More than 40 hospitals, insurers, digital health firms, and pharmaceutical companies are already involved in beta testing of the company's initial AI agents. Hippocratic AI has also assembled physician and nurse advisory councils to provide human feedback. The company does not benchmark safety against generic AI capabilities. Instead, it puts its models through a kind of Turing test with licensed healthcare professionals. Nurses, pharmacists, and doctors engage with Hippocratic’s generative AI agents in simulated patient conversations, evaluating, for example, whether they exhibit sufficient medical knowledge and empathy to interact safely with real patients.

"The only person who can judge safety is the clinician who does the job," explains Shah. "When we get enough of them saying 'yes' as a percentage, that's when we'll release it."

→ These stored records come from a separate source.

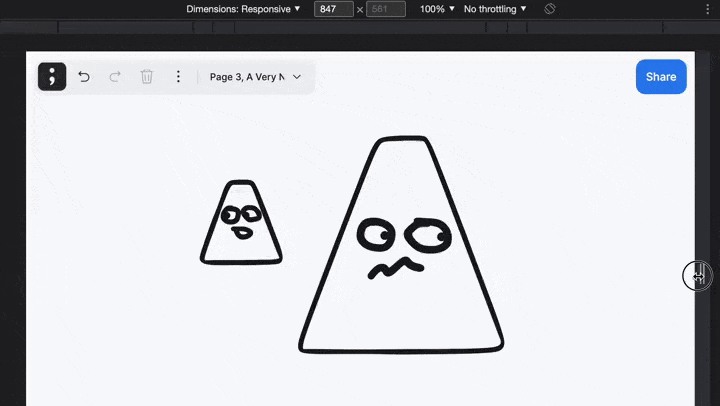720x406 pixels.
Task: Select the small trapezoid's outline
Action: pos(240,262)
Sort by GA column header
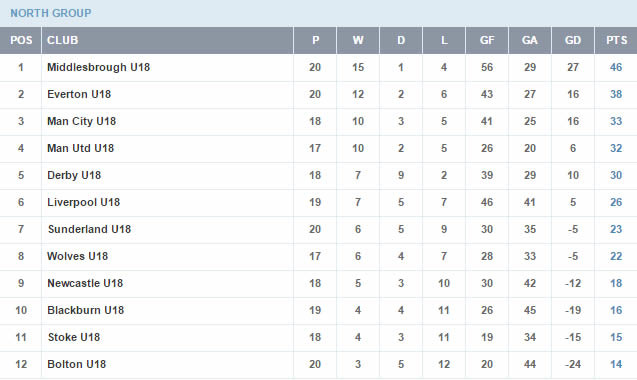Screen dimensions: 637x380 [530, 40]
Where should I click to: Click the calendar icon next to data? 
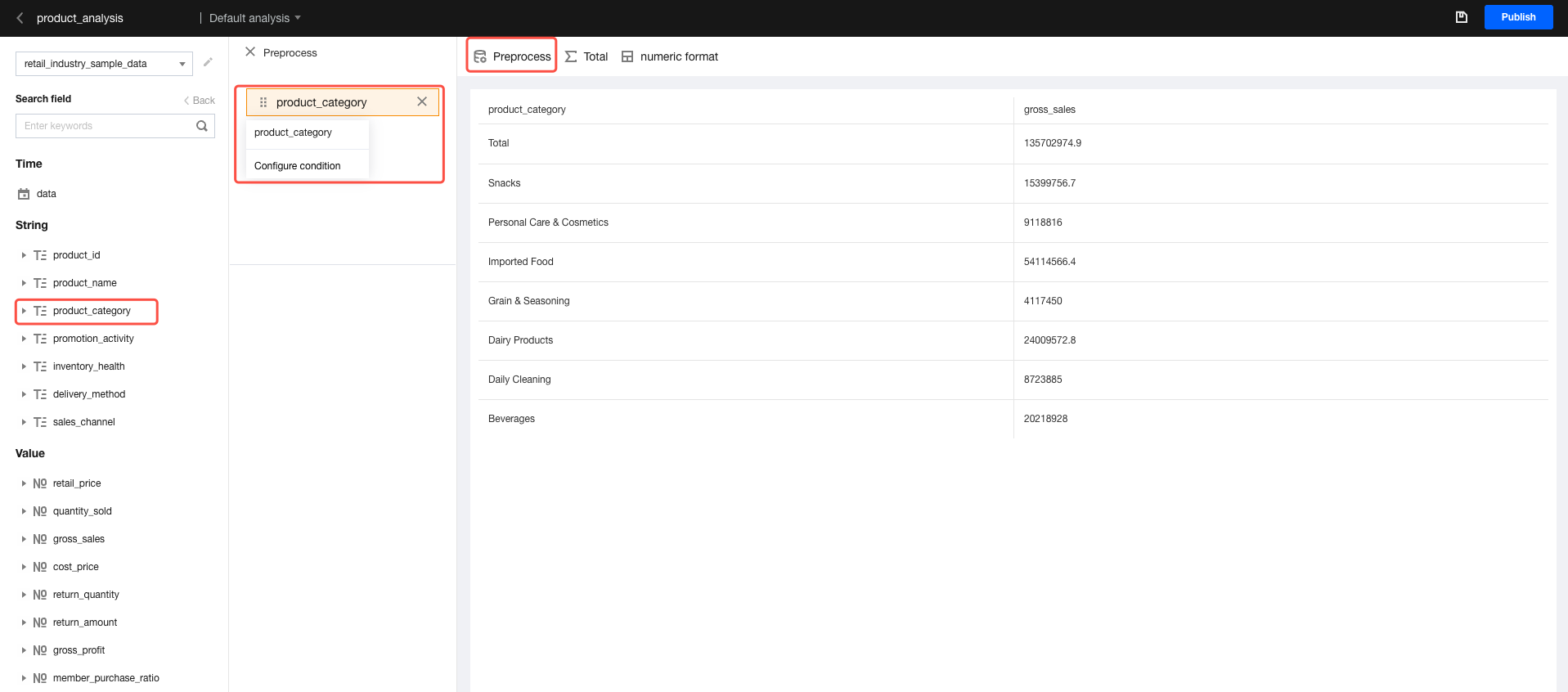24,194
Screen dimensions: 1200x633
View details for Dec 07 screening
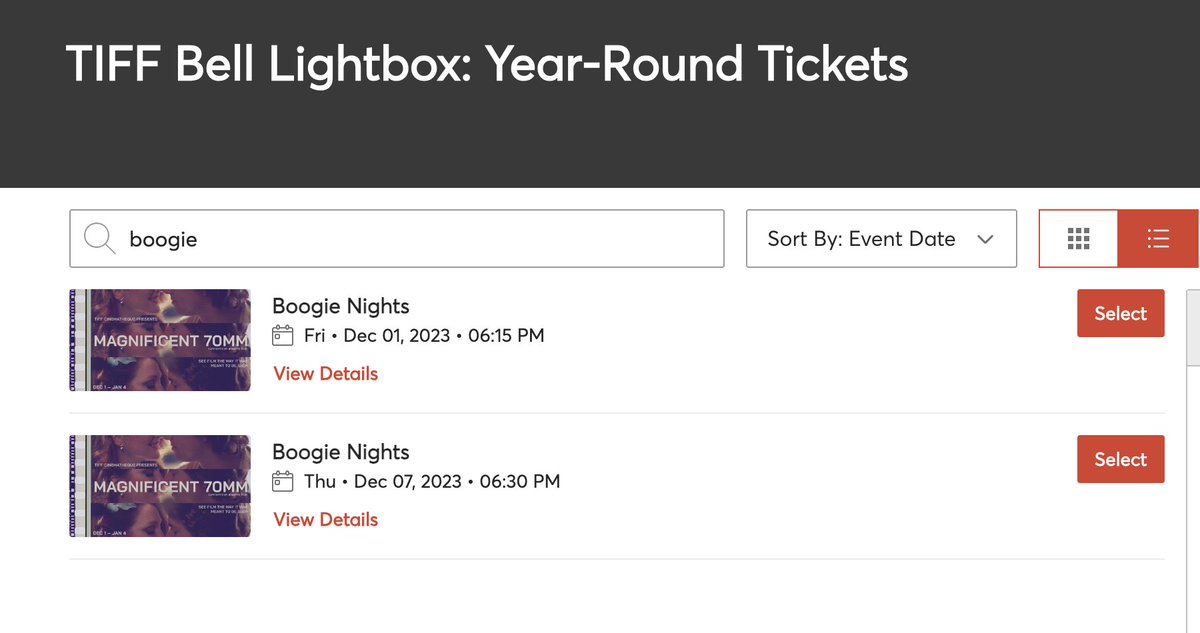tap(325, 520)
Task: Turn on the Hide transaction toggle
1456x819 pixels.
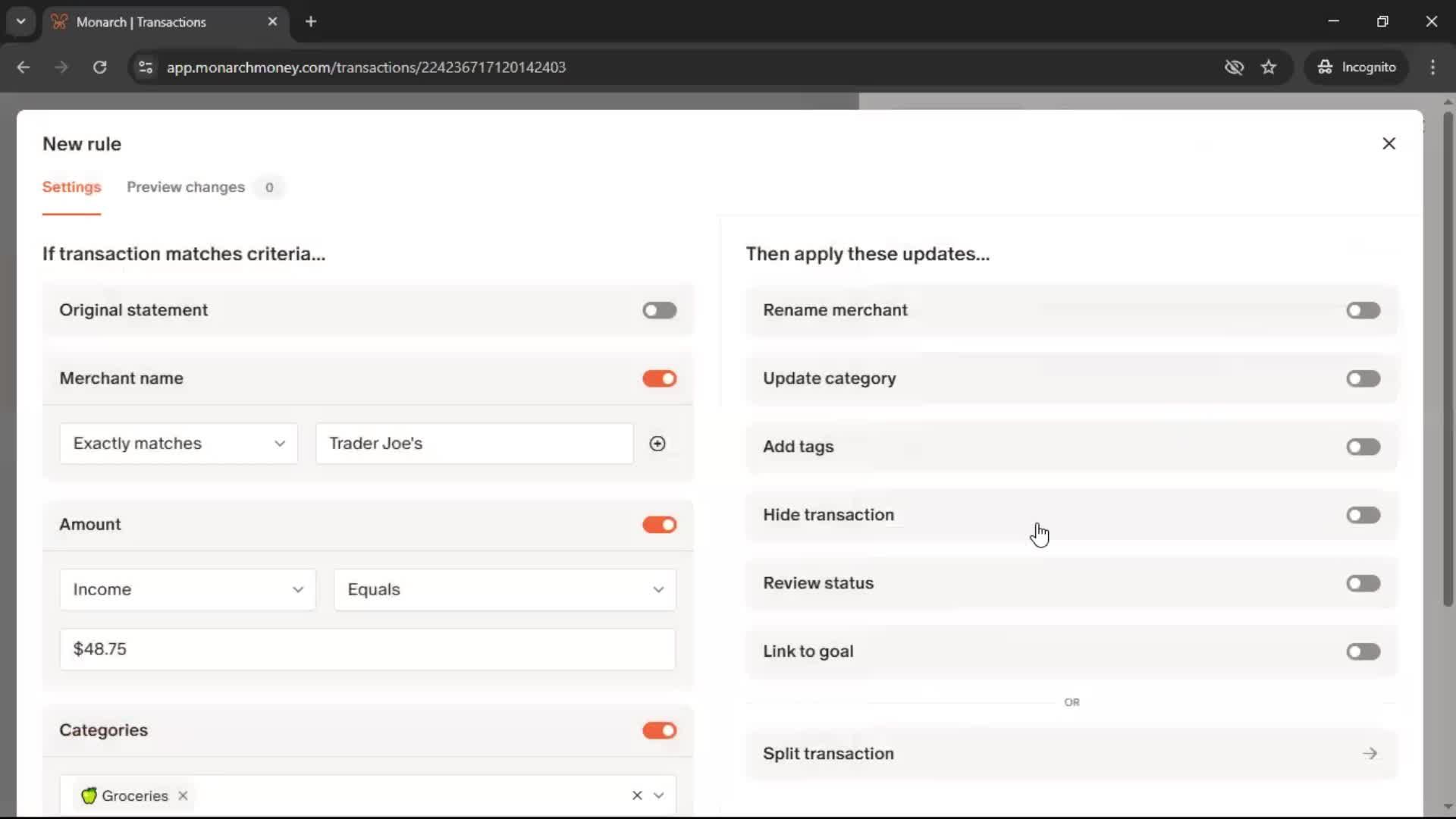Action: [1363, 515]
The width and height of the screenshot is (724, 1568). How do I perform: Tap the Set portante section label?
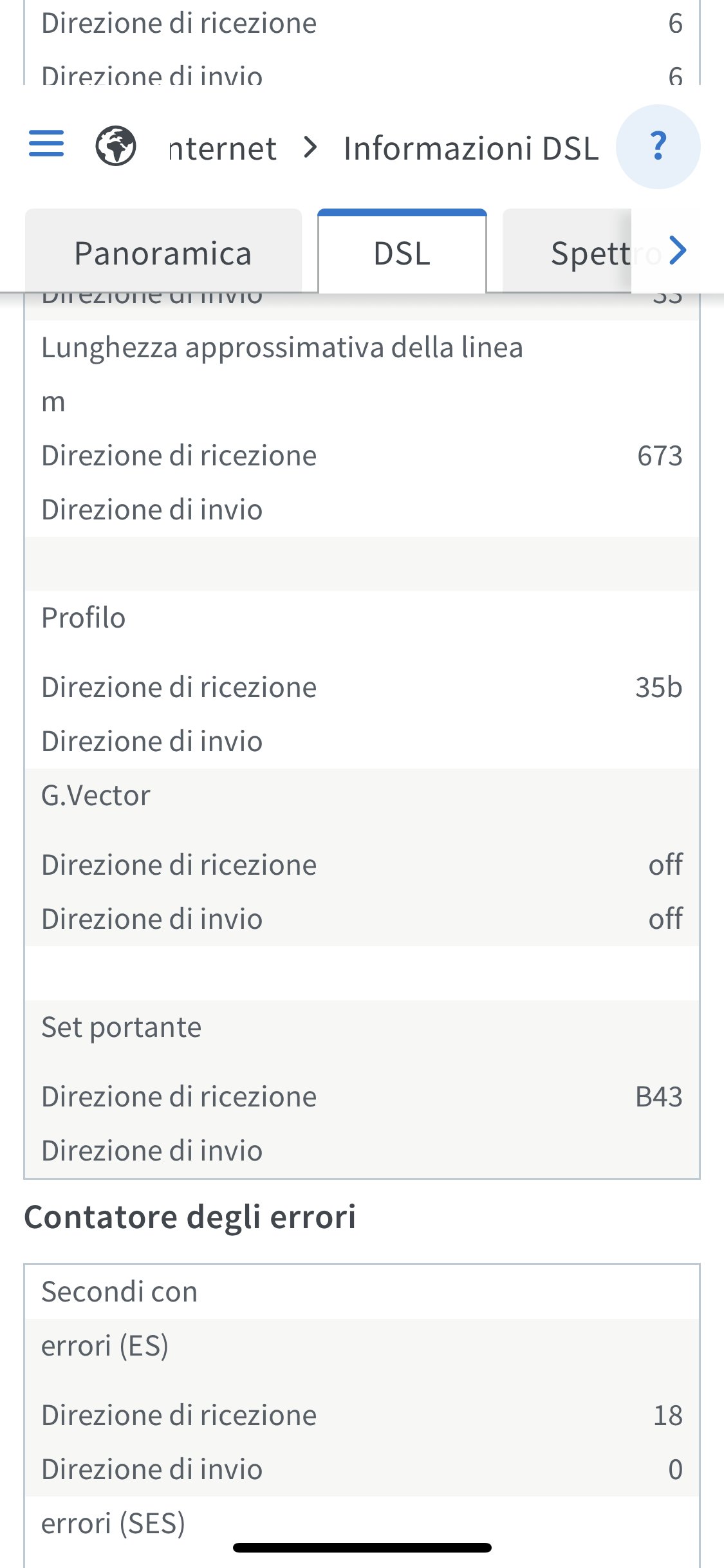pos(121,1027)
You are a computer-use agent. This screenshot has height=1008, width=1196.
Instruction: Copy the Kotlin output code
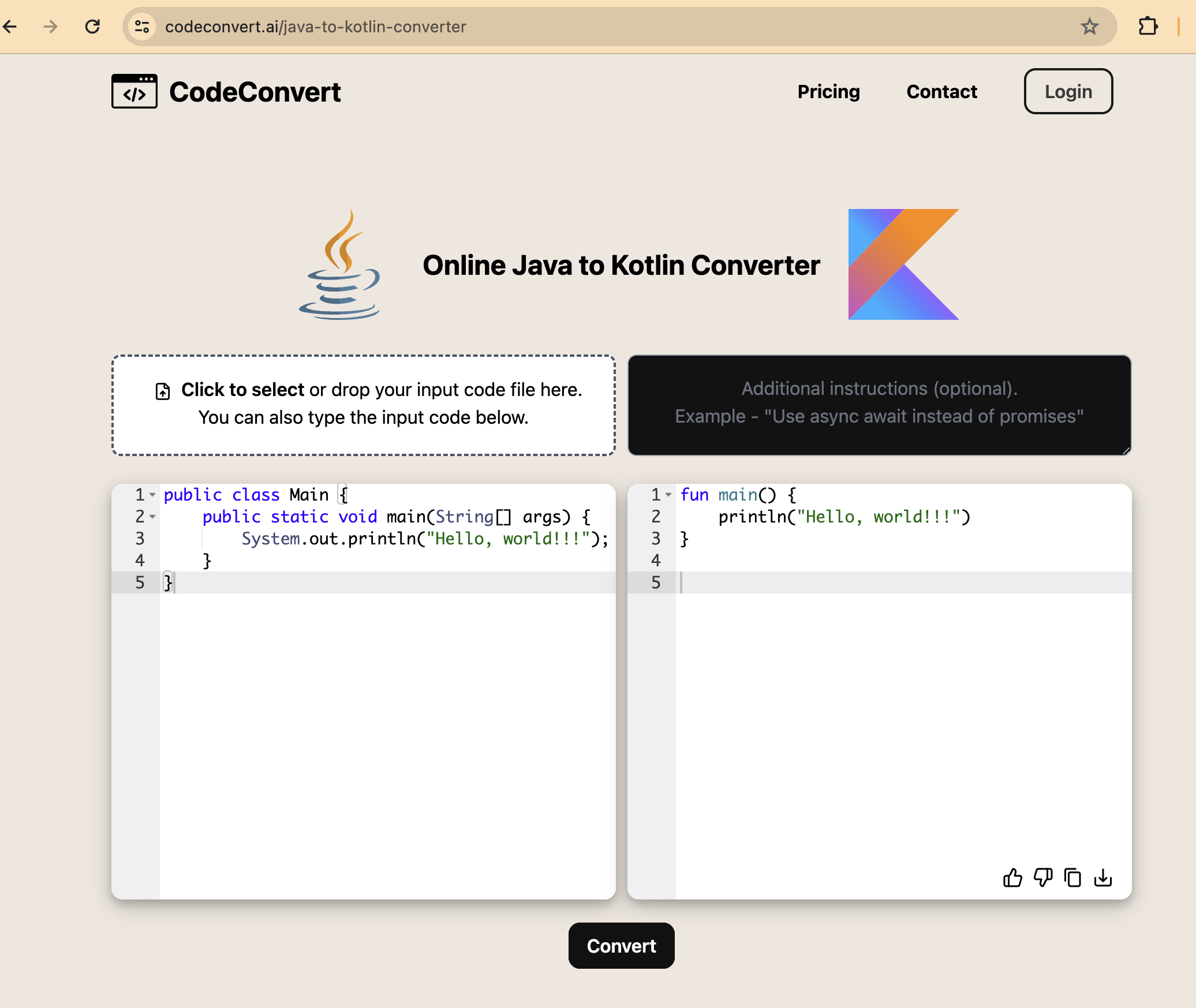1072,878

Hippocratic's thorough development and testing approach is supported by its recent $53 million Series A round that brought its valuation to $500 million. Investors like General Catalyst and Premji Invest seem to appreciate Shah's focus on long-term healthcare transformation over rushed monetization.

Safety "is not optional for us," Shah says. "We named the company Hippocratic after the famous oath because we believe the best way to make AI safe is to use the clinicians who we trust to ensure it's safe."

Munjal Shah is betting that thoroughness — and a strong emphasis on real-world testing over hype — will make Hippocratic AI’s products worthy of widespread trust among clinicians and patients alike. The company shows how generative AI could mitigate widespread shortages and increase patient engagement when the technology is sufficiently optimized to respond to patients with knowledge and empathy.

Hippocratic AI aims to make that aspiration a reality — one meticulously trained, clinically validated AI agent at a time.